There were multiple times reading (actually, listening via audible) that I would think “exactly!” because the books straight forward approach to whiskey marketing. After reading the book I reached out to the author, Reid Mitenbuler, for an interview on Bourbonr. Our phone call ended up lasting over an hour. Reid’s insights into the bourbon world today are just as interesting as the book.
The book talks a lot about bourbon cycles. Which cycles do you see bourbon repeating?
I think it’s useful to remember that there will always be booms and busts, just like any industry. Bourbon’s like fashion that way — hemlines go up, then they go down, different looks cycling in and out of popularity. Bourbon lost it’s popularity in the 70’s as vodka took the spotlight. Now, bourbon is back. With that being said, America has long been a whiskey drinking country, so I wonder if its massive drop in popularity several decades ago was a little anomalous.
How do you feel about the recent drop of age statements by some brands?
I understand that older isn’t necessarily better, that some whiskies age differently than others, and that some consumers sometimes obsess about age too much, but I disagree with the current trend of denying customers information. Bourbon’s revival has been driven partly by that kind of foodie-ism where people want to know about products they consume. So, I’d prefer to see companies give more information, not less, even if it means listing a lower age statement when they want to move their supply faster — but I’m not sure that will ever happen, for obvious and understandable marketing reasons. Still, it’s an ideal. As for age, I like to compare aging bourbon with cooking meat. You don’t want it charred, too woody so to speak, but you also don’t want it raw, under say four or five years old. And of course there are always exceptions.
What was your favorite story from the book?
Lewis Rosentiel of Schenley is a story that sticks out to me. The way the Big four lobbied and the fact that it was New York businessmen who, in a very unromantic way, had such an influence over the whiskey industry, is a story that isn’t usually told. There were connections to organized crime and all kinds of juicy stuff. He lobbied to increase the bonding period from 8 to 20 years and was a driving force behind the 1964 resolution to have Congress declare it a unique American product.
Where does the process of a book like this begin?
I’ve been into bourbon and whiskey for a long time and about a decade ago began researching heavily into a lot of the stories that are in the book, on the side.
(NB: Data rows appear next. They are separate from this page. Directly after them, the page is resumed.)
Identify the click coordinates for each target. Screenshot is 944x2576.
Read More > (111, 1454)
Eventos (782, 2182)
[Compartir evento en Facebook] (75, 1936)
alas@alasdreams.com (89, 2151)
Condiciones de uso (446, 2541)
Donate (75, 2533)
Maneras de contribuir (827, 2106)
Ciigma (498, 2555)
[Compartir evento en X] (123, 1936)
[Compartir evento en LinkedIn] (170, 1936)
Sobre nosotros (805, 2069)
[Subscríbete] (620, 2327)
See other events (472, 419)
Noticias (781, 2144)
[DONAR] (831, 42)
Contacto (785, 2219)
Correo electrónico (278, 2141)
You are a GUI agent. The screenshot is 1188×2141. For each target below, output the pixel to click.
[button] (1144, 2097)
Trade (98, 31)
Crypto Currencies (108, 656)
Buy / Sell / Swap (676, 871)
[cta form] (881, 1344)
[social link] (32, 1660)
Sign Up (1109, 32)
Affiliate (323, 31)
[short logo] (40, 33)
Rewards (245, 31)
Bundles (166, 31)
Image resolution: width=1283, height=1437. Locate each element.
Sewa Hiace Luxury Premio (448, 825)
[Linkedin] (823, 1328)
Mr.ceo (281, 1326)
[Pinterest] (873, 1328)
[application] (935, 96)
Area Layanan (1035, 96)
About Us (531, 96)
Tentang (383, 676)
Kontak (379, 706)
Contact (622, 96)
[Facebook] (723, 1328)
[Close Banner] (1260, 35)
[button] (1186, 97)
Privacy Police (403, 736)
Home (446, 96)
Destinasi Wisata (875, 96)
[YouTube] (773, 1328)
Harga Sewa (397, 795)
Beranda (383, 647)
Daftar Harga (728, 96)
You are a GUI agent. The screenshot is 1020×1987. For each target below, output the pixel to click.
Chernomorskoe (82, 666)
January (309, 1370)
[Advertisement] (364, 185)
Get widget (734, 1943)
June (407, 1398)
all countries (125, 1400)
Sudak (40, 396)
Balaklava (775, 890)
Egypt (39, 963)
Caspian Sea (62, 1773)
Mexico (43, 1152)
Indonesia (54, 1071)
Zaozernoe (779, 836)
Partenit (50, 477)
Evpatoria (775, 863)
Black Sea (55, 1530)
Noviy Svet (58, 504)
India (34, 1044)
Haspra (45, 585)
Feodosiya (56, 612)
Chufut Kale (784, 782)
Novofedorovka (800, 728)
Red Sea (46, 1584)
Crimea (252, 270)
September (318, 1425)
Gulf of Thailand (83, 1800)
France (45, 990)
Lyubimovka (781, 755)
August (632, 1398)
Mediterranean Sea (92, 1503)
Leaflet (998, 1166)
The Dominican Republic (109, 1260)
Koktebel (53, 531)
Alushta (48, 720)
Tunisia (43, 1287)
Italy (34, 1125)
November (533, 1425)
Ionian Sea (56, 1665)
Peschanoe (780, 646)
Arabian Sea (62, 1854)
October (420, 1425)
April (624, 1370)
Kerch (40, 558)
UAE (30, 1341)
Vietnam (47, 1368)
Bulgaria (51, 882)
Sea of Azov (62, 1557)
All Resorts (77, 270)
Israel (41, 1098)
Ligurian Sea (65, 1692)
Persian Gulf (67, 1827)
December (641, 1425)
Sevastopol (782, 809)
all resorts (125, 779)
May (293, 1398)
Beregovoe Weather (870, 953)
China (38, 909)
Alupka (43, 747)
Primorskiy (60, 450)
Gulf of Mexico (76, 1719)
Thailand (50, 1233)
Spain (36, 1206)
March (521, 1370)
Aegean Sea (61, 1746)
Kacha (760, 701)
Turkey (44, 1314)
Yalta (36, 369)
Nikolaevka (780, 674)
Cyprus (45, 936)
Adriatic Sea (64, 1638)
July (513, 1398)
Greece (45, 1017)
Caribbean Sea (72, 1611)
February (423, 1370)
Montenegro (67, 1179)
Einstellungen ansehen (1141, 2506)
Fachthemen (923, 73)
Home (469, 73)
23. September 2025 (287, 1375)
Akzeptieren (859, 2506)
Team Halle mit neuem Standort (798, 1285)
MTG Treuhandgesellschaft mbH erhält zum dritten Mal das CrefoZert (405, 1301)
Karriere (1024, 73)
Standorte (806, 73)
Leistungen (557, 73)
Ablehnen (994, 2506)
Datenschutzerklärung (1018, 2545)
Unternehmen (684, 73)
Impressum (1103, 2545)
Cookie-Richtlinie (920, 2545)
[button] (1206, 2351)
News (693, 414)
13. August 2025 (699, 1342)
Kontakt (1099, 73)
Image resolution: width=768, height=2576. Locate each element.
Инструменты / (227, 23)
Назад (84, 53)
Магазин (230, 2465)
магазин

I spent about a year full-time on it, during the writing. But I’m a slow writer.
Where do you see bourbon moving to in the next decade?
I’m looking forward to more craft producers getting their sea legs. They’ll help reinstate the kind of variety that was lost from American whiskey during 200 years of consolidation. I also look forward to more people learning and becoming geeks. It’ll be awesome when, decades from now, whiskey connoisseurship has evolved to the point where we can look back and chuckle at the folly of small barrels and shenanigans like that, truly understanding where the fault lines are between truly great whiskey and half-ass whiskey. That’s the dream, anyway.
With that said, I think people should be intellectually open about new technologies and ideas that are genuinely innovative and viable. I mean, it would be awesome if someone could make “15-year-old whiskey” in just 3 months, using science to figure it out. Of course, that has happened yet, despite the attempts by some to do it. But I like the idea of being open minded about new things while respecting traditions that have become tradition for good reason.